Nu ons plan vastlag, stopte hij de kopieën van de huissleutels van Viggo in de zak van zijn spijkerbroek, hij vouwde de plattegronden op en stopte ze in zijn jasje en liep met me mee naar het treinstation Tower Hill. Hij kuste me gedag op mijn voorhoofd en ik onderdrukte de neiging om mijn handen in zijn haar te begraven en zijn mond naar de mijne toe te trekken.

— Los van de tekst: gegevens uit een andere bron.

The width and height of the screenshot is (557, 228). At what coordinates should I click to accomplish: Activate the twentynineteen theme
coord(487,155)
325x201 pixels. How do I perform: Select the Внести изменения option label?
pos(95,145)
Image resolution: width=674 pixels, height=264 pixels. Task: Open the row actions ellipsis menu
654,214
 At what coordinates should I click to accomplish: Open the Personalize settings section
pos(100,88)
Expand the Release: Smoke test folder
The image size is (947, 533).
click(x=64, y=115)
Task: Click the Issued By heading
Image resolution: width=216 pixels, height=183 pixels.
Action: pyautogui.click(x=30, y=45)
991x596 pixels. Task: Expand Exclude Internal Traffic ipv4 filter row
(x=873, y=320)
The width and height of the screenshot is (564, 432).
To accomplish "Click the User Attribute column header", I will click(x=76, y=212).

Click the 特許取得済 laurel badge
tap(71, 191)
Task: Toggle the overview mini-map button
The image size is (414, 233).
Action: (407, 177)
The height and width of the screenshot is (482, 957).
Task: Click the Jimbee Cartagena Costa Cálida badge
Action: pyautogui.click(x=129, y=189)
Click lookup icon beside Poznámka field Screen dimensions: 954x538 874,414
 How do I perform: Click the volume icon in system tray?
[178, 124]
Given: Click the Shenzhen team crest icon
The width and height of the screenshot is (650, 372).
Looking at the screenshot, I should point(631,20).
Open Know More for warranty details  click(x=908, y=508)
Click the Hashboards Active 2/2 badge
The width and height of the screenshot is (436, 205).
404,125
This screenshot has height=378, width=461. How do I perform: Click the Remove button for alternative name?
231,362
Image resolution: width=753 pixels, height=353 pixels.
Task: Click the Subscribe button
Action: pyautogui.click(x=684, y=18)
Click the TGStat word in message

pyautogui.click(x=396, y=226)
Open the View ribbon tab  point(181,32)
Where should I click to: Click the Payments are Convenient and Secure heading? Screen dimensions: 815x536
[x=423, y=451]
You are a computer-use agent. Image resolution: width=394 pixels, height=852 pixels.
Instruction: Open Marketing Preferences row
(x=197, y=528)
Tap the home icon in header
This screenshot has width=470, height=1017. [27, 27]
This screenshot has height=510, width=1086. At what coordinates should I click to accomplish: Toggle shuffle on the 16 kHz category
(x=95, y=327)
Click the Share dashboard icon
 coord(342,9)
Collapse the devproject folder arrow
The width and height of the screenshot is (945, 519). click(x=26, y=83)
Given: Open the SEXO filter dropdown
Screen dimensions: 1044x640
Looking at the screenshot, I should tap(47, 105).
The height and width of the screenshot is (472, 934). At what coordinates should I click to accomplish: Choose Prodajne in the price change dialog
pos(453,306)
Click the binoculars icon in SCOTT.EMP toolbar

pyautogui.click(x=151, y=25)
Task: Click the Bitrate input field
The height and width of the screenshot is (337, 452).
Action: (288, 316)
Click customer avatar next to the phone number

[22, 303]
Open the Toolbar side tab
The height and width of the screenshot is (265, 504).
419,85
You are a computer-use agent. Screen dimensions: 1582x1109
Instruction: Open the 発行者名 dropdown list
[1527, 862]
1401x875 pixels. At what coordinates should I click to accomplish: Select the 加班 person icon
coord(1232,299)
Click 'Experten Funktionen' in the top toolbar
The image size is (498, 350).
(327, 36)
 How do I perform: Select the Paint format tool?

Het was nog maar een paar dagen tot aan de geplande inbraak en ik bracht die door met wanhopige pogingen om er niet aan te denken. Ik ging geregeld uit, om mezelf en mijn vreemde gedrag uit het zicht te houden, zodat Viggo en Luba mijn ongemakkelijkheid niet zouden opmerken. Ik nam de trein van Belsize Park naar East End, waar ik vroeger altijd rondhing, en bekeek films in de RichMix Cinema. Ik ging naar concerten in de bar onder het theater om te luisteren naar muzikanten van wie ik nog nooit had gehoord, achterovergeleund met een glas wijn. Ik liet de muziek mijn hoofd vullen en al mijn andere gedachten wegspoelen. Ik vroeg Fran regelmatig om met me mee te gaan, maar ze had altijd een of ander voorwendsel om niet te komen. Ik vroeg me af of ze veel tijd met Chris doorbracht.